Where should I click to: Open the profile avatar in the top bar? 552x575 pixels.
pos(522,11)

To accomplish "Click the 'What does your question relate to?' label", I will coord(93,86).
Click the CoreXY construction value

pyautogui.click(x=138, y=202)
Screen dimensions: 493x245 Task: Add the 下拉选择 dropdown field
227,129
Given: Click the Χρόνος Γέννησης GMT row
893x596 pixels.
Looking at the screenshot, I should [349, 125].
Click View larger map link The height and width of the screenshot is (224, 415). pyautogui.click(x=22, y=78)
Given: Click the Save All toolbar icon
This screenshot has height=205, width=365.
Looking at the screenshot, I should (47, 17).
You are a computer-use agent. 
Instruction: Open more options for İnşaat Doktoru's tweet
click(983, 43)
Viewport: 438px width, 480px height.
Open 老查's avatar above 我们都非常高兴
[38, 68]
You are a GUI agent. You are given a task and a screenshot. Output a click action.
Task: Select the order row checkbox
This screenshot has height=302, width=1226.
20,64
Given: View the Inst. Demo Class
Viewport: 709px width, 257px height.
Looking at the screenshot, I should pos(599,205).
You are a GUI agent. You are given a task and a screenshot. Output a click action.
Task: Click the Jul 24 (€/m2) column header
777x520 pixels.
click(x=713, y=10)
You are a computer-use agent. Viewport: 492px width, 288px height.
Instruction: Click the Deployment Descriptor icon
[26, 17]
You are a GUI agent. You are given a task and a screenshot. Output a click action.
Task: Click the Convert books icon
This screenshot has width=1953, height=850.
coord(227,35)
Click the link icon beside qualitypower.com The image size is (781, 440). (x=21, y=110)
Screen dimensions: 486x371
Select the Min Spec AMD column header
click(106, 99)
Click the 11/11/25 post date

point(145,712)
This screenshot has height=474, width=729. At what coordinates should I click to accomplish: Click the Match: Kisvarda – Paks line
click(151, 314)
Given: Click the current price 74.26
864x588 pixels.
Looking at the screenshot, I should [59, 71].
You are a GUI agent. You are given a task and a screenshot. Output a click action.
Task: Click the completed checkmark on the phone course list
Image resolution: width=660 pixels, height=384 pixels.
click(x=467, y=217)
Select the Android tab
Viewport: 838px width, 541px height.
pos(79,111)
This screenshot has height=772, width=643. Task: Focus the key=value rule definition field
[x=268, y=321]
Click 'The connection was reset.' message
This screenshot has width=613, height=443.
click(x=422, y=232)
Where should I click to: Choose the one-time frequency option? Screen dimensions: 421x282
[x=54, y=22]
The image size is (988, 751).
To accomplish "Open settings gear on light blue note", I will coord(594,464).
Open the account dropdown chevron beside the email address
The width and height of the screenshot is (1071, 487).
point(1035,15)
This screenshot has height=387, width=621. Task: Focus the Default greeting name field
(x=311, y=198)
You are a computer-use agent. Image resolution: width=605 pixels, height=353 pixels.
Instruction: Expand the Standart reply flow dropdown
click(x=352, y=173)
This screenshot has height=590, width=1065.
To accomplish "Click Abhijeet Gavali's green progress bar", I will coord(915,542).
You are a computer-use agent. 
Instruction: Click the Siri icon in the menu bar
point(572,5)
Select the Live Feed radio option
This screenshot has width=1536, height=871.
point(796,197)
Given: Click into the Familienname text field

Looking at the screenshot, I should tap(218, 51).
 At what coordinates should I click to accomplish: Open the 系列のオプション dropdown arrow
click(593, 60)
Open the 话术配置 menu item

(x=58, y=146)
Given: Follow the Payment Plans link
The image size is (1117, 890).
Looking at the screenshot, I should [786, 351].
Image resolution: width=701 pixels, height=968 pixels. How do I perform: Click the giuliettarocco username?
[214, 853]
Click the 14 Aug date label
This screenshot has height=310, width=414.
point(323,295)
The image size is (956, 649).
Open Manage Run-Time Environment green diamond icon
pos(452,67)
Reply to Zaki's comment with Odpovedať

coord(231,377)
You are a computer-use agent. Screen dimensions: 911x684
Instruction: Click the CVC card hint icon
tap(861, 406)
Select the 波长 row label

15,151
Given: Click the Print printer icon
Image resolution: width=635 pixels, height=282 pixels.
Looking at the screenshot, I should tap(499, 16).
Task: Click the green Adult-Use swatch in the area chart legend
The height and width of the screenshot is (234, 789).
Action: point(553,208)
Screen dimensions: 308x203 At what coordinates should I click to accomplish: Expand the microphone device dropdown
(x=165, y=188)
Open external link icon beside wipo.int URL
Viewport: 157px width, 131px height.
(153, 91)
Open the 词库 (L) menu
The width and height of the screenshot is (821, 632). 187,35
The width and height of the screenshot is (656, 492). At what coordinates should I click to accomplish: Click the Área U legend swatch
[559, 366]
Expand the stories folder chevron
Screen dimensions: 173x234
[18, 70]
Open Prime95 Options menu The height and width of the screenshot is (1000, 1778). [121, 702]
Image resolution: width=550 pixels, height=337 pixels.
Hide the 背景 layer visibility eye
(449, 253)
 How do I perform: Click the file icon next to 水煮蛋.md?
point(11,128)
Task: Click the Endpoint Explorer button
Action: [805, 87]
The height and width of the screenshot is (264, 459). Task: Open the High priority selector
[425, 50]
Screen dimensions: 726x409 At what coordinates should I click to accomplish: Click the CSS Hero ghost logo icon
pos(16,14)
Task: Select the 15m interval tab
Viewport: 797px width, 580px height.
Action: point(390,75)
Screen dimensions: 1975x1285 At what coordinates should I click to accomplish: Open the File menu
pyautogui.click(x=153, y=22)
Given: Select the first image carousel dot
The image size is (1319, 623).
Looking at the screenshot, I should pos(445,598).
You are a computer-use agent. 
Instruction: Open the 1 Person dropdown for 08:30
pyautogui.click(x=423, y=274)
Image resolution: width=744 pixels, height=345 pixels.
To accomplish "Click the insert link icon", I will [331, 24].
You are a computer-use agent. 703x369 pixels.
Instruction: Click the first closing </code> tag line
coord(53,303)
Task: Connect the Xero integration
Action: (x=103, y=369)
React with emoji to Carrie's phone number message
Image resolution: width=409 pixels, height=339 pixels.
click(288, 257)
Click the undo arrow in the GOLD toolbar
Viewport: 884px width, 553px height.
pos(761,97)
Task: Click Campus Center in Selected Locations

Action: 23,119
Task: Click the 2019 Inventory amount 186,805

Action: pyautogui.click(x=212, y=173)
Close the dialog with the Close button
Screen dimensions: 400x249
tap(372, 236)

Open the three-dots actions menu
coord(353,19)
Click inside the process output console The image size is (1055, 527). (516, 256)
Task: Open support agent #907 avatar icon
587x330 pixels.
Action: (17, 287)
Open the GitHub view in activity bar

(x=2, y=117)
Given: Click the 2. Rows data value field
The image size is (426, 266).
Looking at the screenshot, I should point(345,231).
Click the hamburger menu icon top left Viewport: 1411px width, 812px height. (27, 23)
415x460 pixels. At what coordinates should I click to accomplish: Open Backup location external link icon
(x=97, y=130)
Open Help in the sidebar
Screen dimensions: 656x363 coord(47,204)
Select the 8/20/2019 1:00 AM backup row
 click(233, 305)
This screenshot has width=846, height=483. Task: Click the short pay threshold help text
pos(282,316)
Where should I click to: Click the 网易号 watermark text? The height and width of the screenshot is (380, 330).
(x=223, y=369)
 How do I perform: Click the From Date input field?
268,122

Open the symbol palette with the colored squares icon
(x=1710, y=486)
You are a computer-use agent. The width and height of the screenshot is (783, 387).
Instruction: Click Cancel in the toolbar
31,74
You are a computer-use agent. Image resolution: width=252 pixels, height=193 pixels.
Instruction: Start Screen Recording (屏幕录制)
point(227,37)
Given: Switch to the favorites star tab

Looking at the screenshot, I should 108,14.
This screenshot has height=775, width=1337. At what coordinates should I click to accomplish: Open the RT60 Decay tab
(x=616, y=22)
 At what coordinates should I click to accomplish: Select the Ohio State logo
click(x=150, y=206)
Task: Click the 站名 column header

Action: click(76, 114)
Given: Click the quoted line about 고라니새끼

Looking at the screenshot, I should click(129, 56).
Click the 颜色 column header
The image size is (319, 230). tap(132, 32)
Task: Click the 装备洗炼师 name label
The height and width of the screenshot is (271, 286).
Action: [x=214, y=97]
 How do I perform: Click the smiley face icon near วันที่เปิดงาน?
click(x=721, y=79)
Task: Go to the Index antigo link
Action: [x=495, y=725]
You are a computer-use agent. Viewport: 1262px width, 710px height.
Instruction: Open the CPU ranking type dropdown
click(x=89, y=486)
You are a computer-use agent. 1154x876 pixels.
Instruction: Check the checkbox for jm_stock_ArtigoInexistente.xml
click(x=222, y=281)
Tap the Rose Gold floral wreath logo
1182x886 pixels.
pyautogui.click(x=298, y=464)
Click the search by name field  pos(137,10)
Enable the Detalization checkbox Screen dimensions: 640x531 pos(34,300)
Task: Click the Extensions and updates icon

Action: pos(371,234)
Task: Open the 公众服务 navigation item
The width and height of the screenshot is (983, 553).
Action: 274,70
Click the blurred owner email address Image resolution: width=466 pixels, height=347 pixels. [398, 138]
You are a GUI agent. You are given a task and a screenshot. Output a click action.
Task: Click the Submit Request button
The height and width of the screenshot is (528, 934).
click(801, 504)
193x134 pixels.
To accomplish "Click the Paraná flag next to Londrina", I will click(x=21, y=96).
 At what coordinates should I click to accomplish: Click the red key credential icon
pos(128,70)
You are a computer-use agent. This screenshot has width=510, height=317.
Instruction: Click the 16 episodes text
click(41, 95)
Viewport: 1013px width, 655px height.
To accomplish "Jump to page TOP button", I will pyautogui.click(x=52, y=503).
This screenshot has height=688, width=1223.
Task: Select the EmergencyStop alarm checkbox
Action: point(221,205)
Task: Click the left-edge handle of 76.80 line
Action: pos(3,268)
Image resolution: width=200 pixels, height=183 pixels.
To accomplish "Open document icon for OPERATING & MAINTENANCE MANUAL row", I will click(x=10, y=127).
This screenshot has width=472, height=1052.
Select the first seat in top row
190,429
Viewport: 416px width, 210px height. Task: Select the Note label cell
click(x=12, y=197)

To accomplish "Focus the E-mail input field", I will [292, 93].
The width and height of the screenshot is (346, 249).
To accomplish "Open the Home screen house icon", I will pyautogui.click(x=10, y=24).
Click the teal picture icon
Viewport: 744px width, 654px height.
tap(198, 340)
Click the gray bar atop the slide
= = = =
## Exercise goal
Print the rows from the line containing "Screen dimensions: 493x245" through the line containing "point(145,712)", reproducing every line verbatim.

## Correct result
Screen dimensions: 493x245 Task: Add the 下拉选择 dropdown field
227,129
Given: Click the Χρόνος Γέννησης GMT row
893x596 pixels.
Looking at the screenshot, I should [349, 125].
Click View larger map link The height and width of the screenshot is (224, 415). pyautogui.click(x=22, y=78)
Given: Click the Save All toolbar icon
This screenshot has height=205, width=365.
Looking at the screenshot, I should (47, 17).
You are a computer-use agent. 
Instruction: Open more options for İnşaat Doktoru's tweet
click(983, 43)
Viewport: 438px width, 480px height.
Open 老查's avatar above 我们都非常高兴
[38, 68]
You are a GUI agent. You are given a task and a screenshot. Output a click action.
Task: Select the order row checkbox
This screenshot has height=302, width=1226.
20,64
Given: View the Inst. Demo Class
Viewport: 709px width, 257px height.
Looking at the screenshot, I should pos(599,205).
You are a GUI agent. You are given a task and a screenshot. Output a click action.
Task: Click the Jul 24 (€/m2) column header
777x520 pixels.
click(x=713, y=10)
You are a computer-use agent. Viewport: 492px width, 288px height.
Instruction: Click the Deployment Descriptor icon
[26, 17]
You are a GUI agent. You are given a task and a screenshot. Output a click action.
Task: Click the Convert books icon
This screenshot has width=1953, height=850.
coord(227,35)
Click the link icon beside qualitypower.com The image size is (781, 440). (x=21, y=110)
Screen dimensions: 486x371
Select the Min Spec AMD column header
click(106, 99)
Click the 11/11/25 post date

point(145,712)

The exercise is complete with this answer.